Quinze dias depois, entretanto, a inflamação voltou a atormentar o garoto. Sua mãe então resolveu cumprir o combinado com o santo e, tão logo levou a oferta ao sepulcro, Henrique curou-se definitivamente.
Mas se Santo Antônio tornou-se santo “para toda obra”, aquele invocado nas mais diversas ocasiões pelos fiéis, sua fama popular mais conhecida é a de “santo casamenteiro”. Não há um consenso sobre essa explicação – aparentemente, é algo que tem mais relação com a tradição do que com a biografia do frade franciscano.
De concreto, ao que parece, foi que ele chegou a desaconselhar famílias de praticarem casamento arranjado, tão comum naqueles tempos justamente para favorecer as posses. Antônio defendia o amor e, portanto, era contra a mercantilização do sacramento do matrimônio.
Em contrapartida, há outra história, cujo relato varia conforme quem o conta. Em uma época em que a noiva – ou o pai da noiva – precisava providenciar um bom dote para que ela se casasse, o frade teria auxiliado uma moça sem recursos a conseguir firmar o casamento com o homem por quem era apaixonada.
Uma das versões afirma que isso teria ocorrido ainda em vida, com o franciscano desviando parte dos donativos recebidos – os quais deveriam ser revertidos em obras de sua ordem – para ajudar a pobre enamorada. Mas há quem acredite que isso ocorreu anos depois da morte de Santo Antônio, com a moça rezando por sua ajuda – e o dinheiro necessário aparecendo, misteriosamente, no quarto dela.
No imaginário popular, de qualquer forma, o papel de casamenteiro pegou. Não à toa, o santo é personagem de simpatias de todas as formas. Tudo em nome do amor. Há até quem diga que o Dia dos Namorados no Brasil é em 12 de junho para que os encalhados, no dia seguinte, tenham motivos para rogar a Santo Antônio. Balela!

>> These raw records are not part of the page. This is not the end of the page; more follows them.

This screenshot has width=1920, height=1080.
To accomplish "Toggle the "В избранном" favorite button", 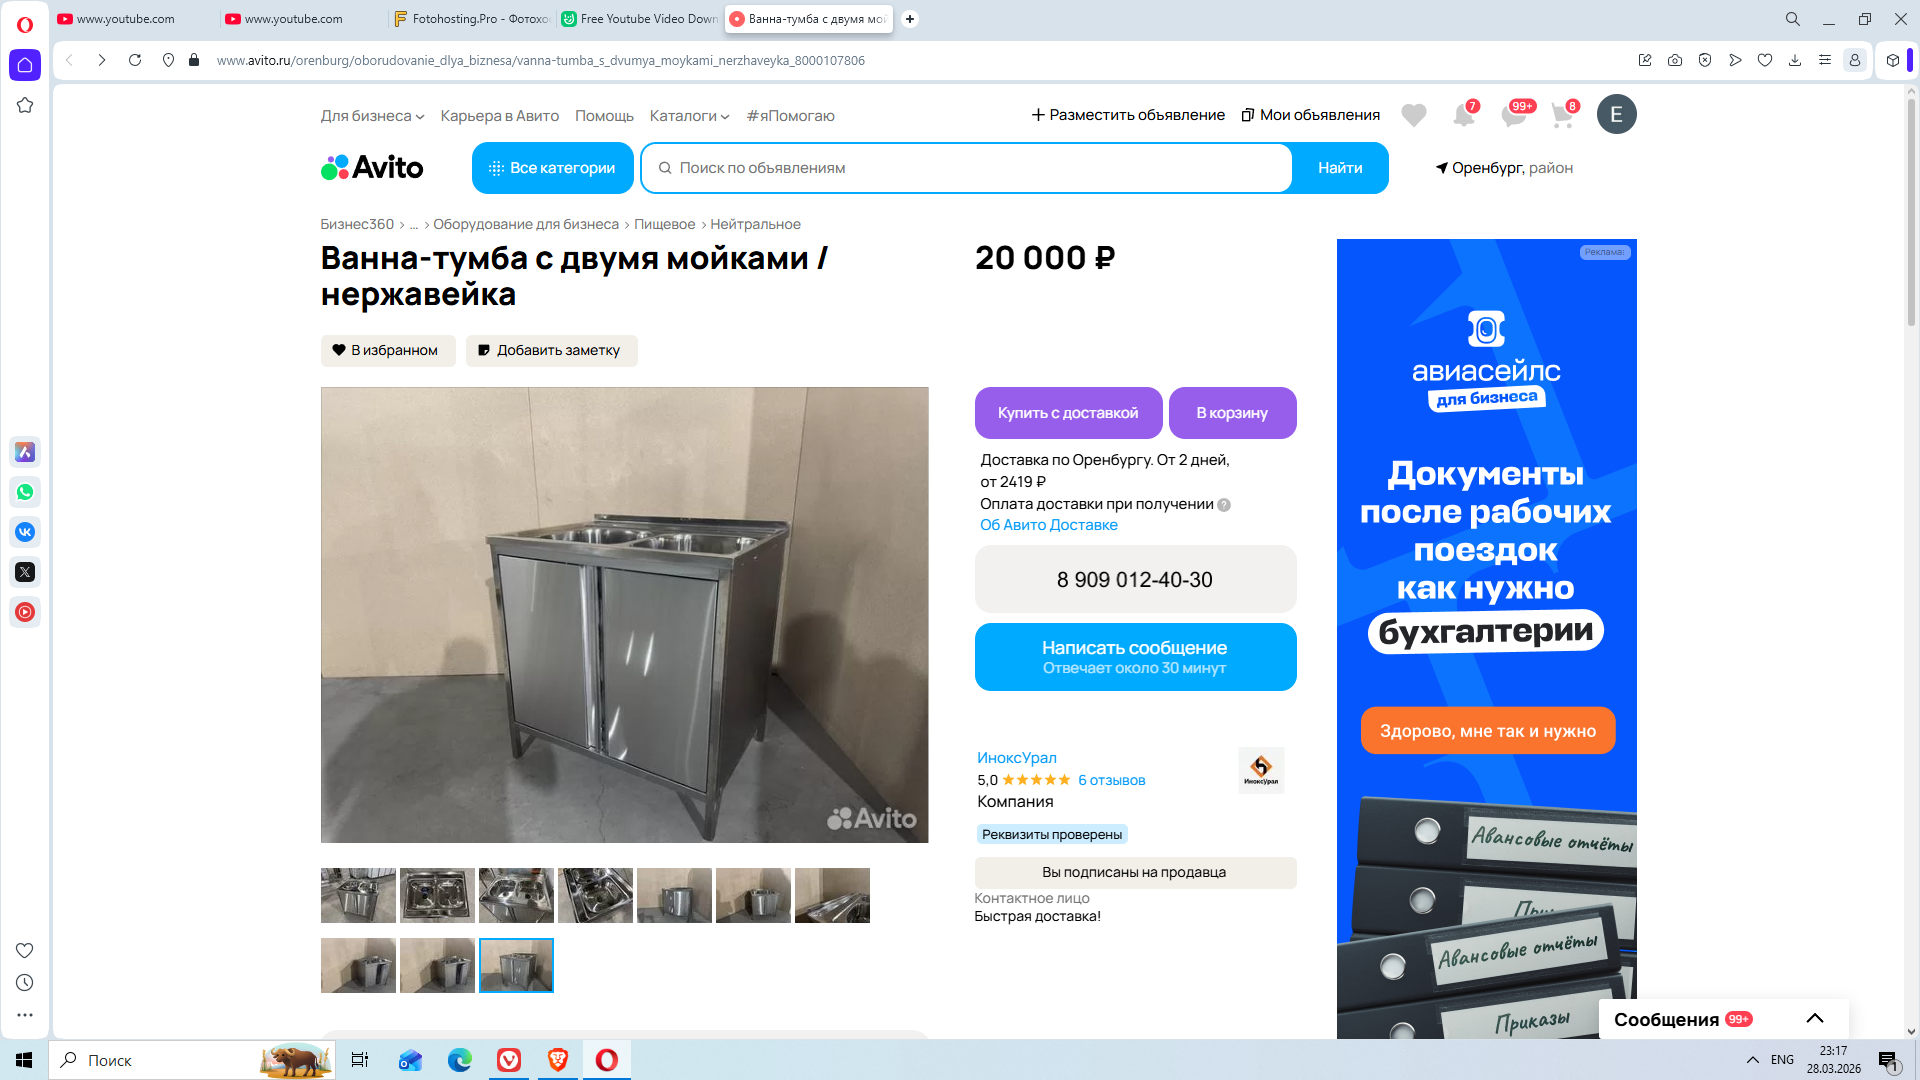I will [x=387, y=351].
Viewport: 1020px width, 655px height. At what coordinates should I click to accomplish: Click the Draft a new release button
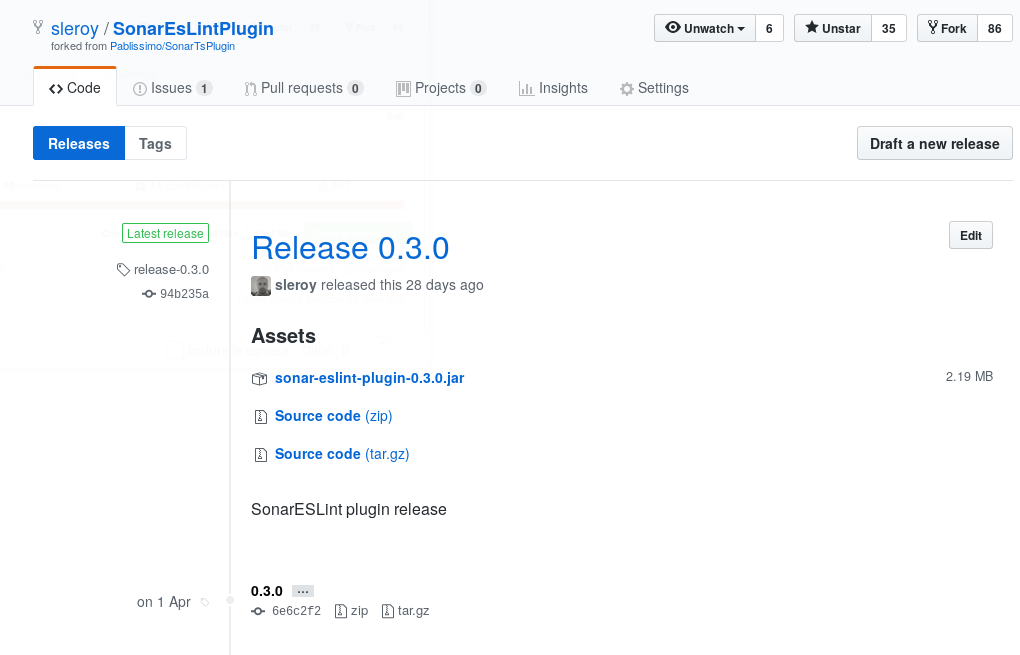pyautogui.click(x=934, y=143)
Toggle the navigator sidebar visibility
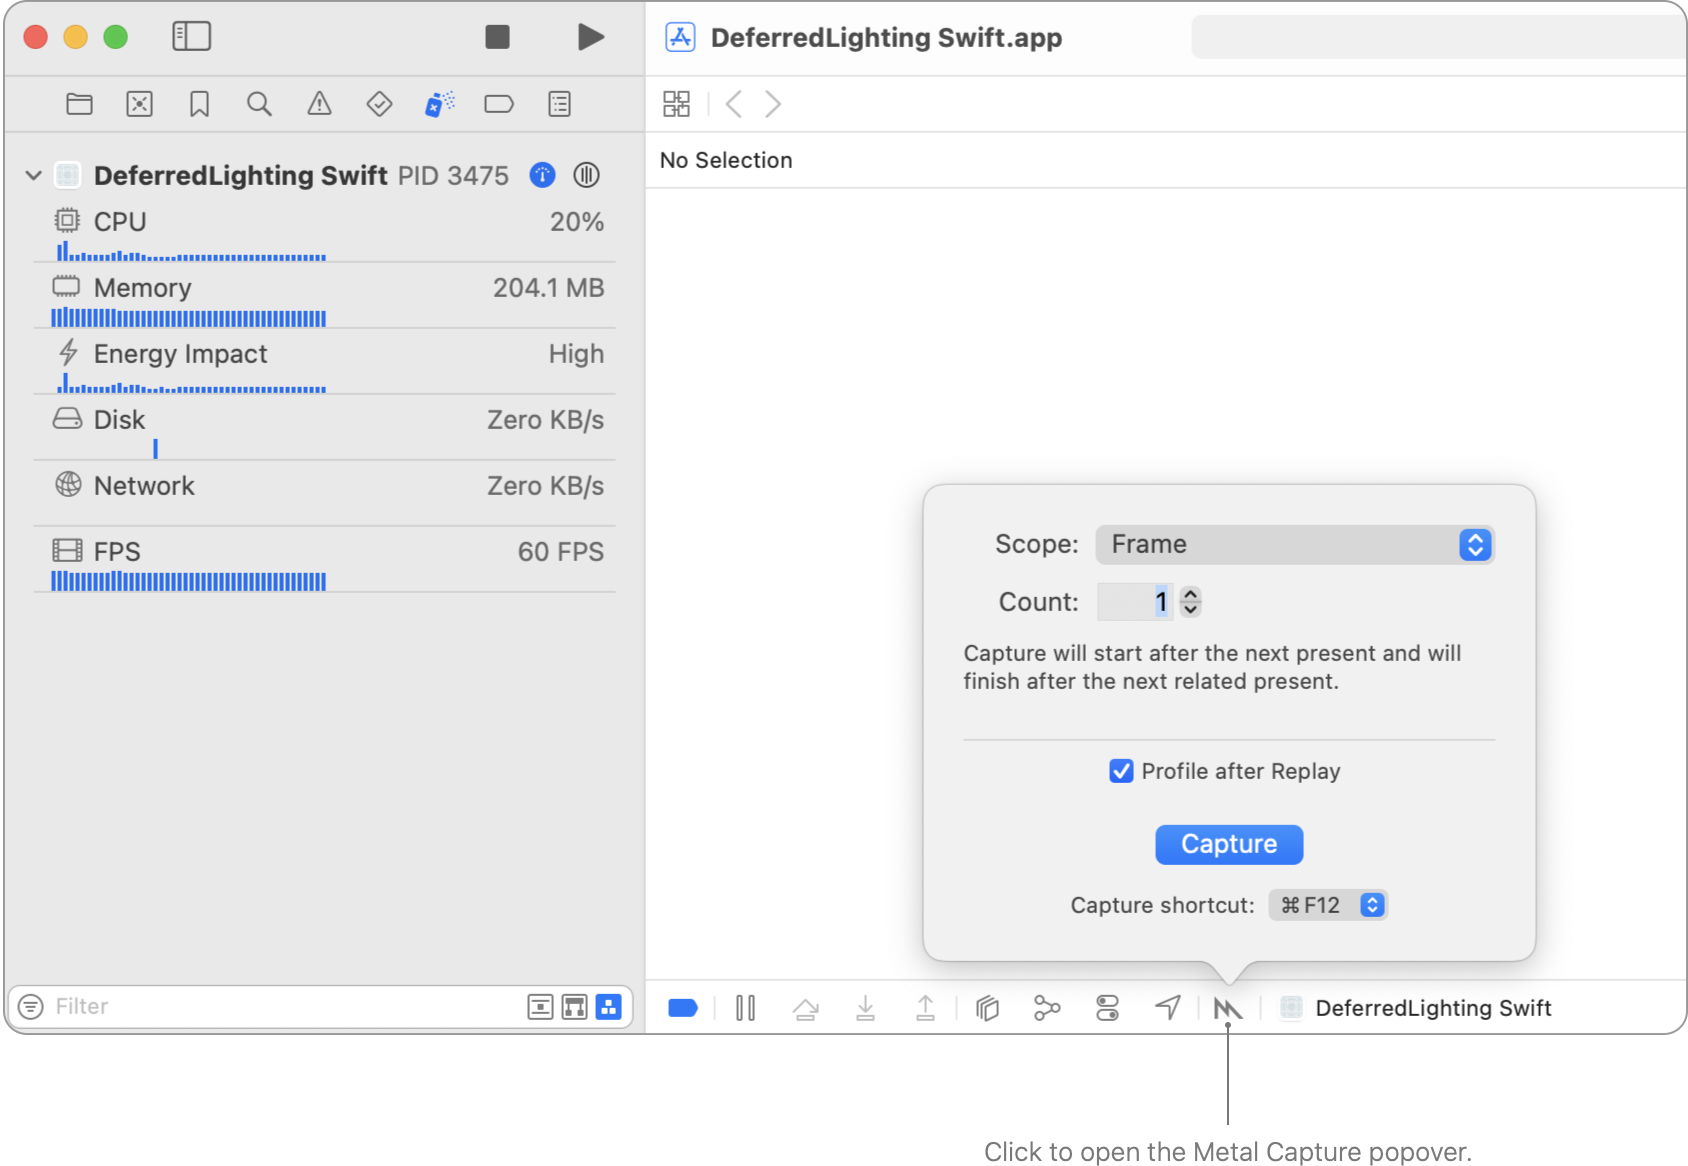This screenshot has width=1688, height=1166. click(191, 37)
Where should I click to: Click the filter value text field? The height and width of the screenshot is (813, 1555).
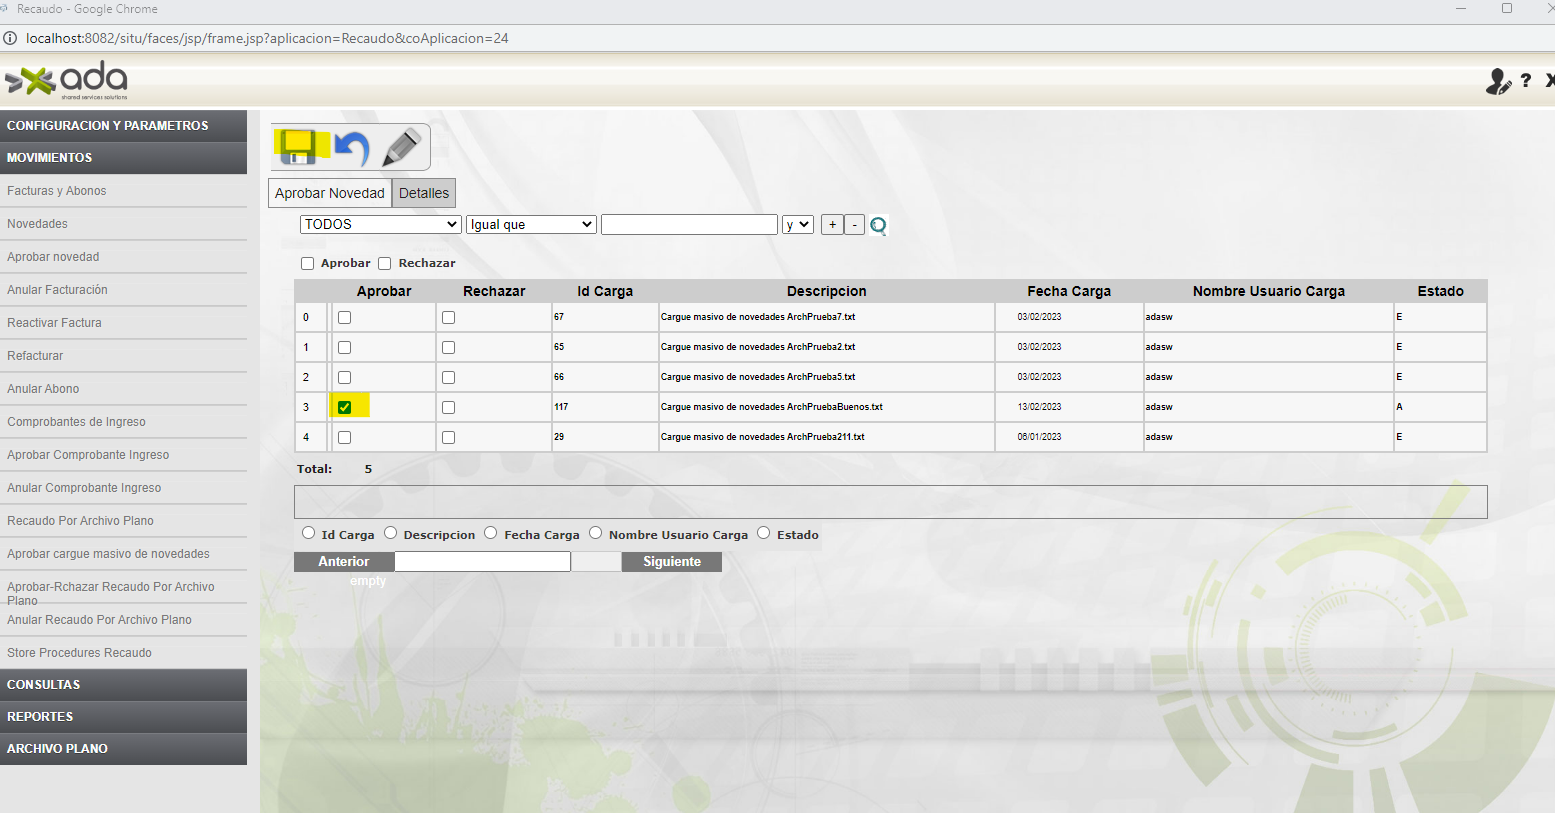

Na verdade, a data foi criada por um publicitário em 1949 para turbinar as vendas do mês, então considerado fraco comercialmente.
“Encontrar noivo é também um milagre da paciência incrível”, pontua o antropólogo e folclorista Luís da Câmara Cascudo (1898-1986), no longo verbete que dedicou ao santo em seu Dicionário do folclore brasileiro. “As moças submetem as imagens de Santo Antônio a todos os suplícios possíveis, na esperança de um rápido deferimento.”
Nas simpatias populares brasileiras, vale todo tipo de chantagem com o santo: dependurar a imagem de cabeça para baixo, fazer novenas, propagar correntes e ameaçar arremessar a estatuazinha do santo pela janela. Especialistas acreditam que a vocação para cupido do santo franciscano tenha sido consequência de sua associação, pela data, com as festas juninas. Faz sentido: nas antigas comunidades brasileiras, as quermesses eram o momento em que os jovens festejavam e, portanto, ocasião para começarem a namorar.
Outro papel milagreiro atribuído ao famoso santo é o de ajudar a encontrar coisas perdidas. Câmara Cascudo encontrou uma explicação prosaica para isso. Seria, conforme o folclorista, tudo resultado de um erro de semântica. Em francês, o de Pádua teria se transformado em épave, que significa “destroços” ou “coisa perdida” – daí os objetos perdidos, abandonados, desses que surgem na orla trazidos pelo mar, sem dono. Verdade ou não, é uma versão.